Makefile to make cmdstan use les ram during compilation

Please provide this additional information in addition to your question:

  • Operating System: Ubuntu 18.04.2 LTS
  • CmdStan Version: 2.14
  • Compiler/Toolkit: gcc

Hi,

I have a linux box with 32 cores that I use for running models (and has only 16GB of ram). I often try to run multiple models in parallel using cmdstan (usually up to 7 models with 4 chain each). It used to work fine until I updated Ubuntu and I guess it updated gcc with it. Now gcc is using huge amounts of ram during compilation time, overflowing my ram and leading to use SWAP, which is grinding everything to a halt.

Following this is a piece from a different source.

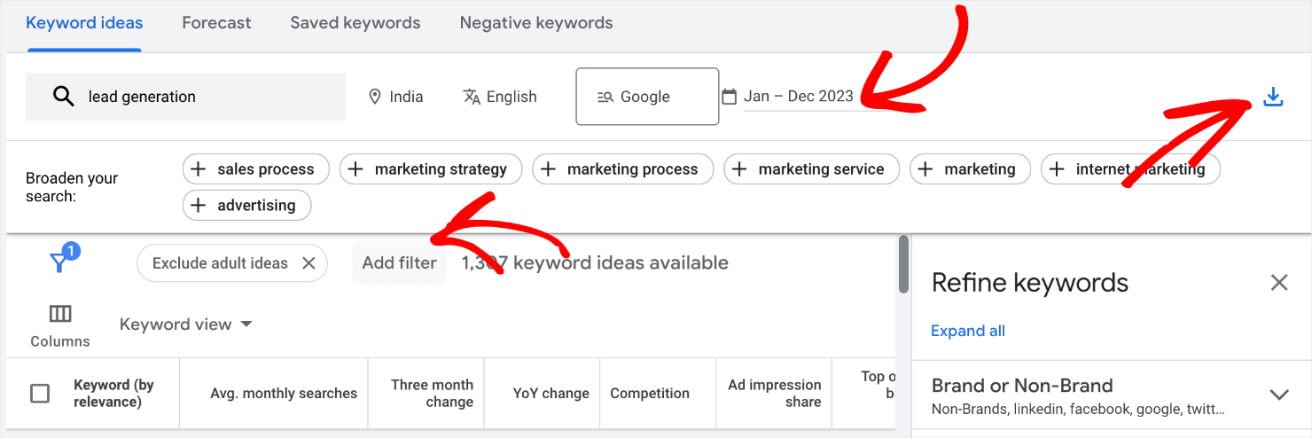Remove the Exclude adult ideas filter

point(308,263)
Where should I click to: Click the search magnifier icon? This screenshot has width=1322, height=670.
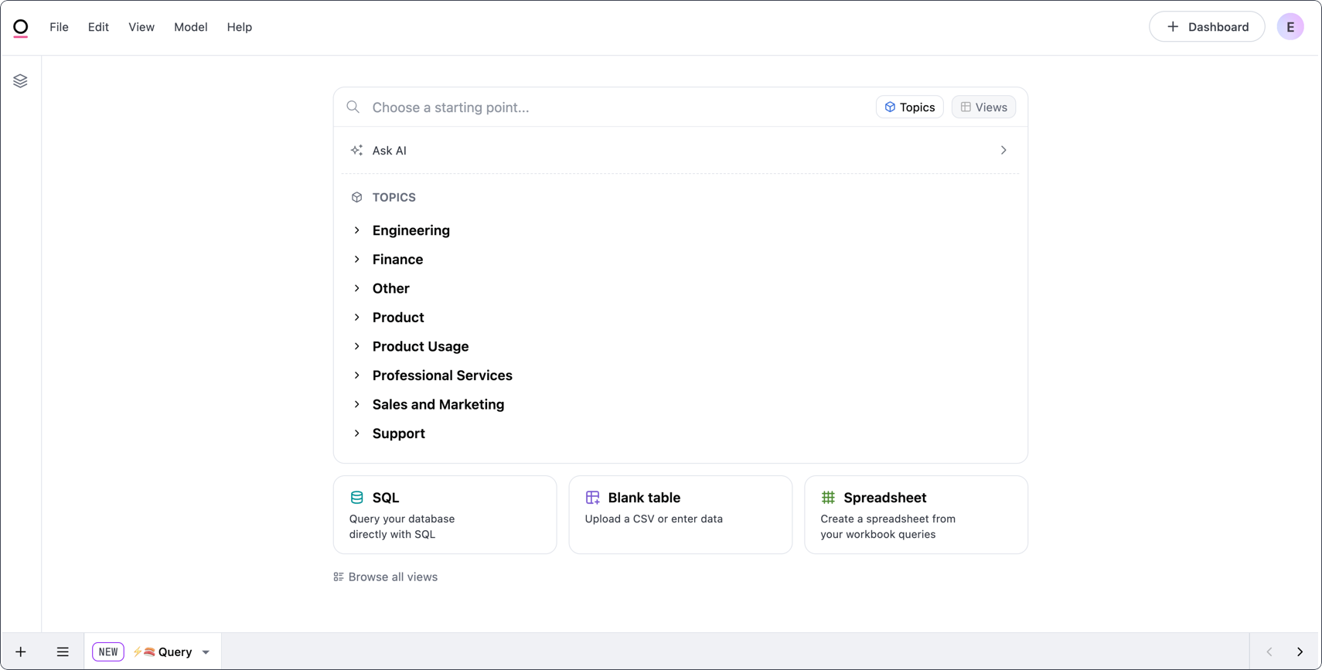pos(353,107)
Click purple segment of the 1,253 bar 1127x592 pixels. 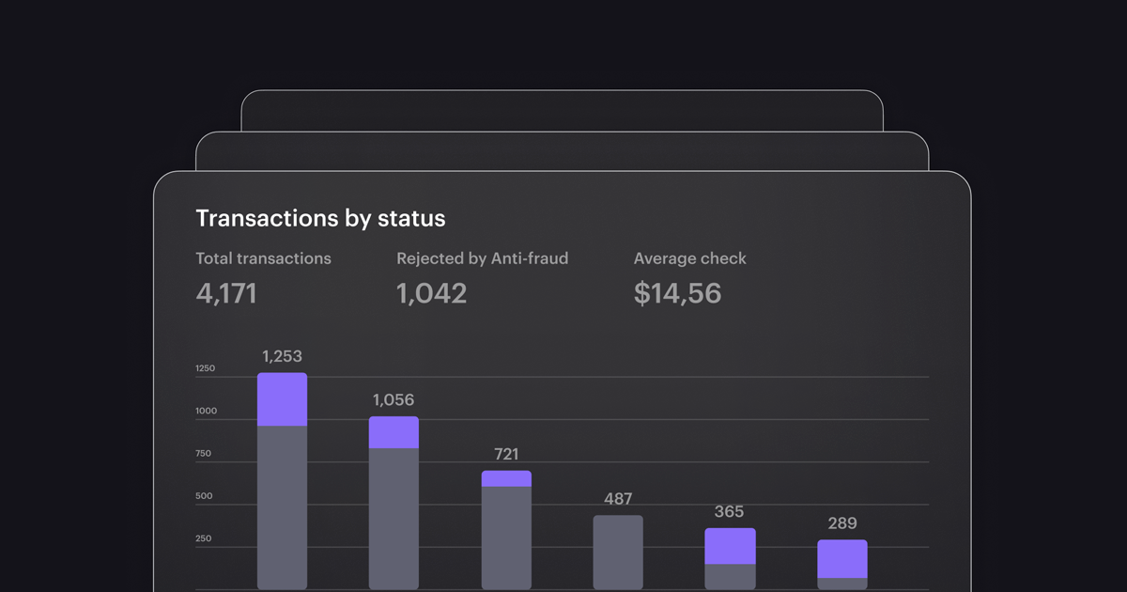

Make version: GNU Make 4.1
GCC version: 7.4.0

I read that I could force gcc to use less ram by using the following flags:
CFLAGS="$CFLAGS --param ggc-min-expand=0 --param ggc-min-heapsize=524288"
such that it uses no more than 500MB per compile for each model (I don’t really mind if it slows down compilation, as long as it doesn’t overflow the ram. I’m still getting enough speedup by running multiple models in parallel vs. sequentially).

However I’m not sure as to where I should put these arguments ? Or if they would indeed help at all.
Would these flags need to be in the makefile present in the cmdstan directory?

I hope this is the right place to ask for this kind of help,
Thank you so much in advance,
Best,
F.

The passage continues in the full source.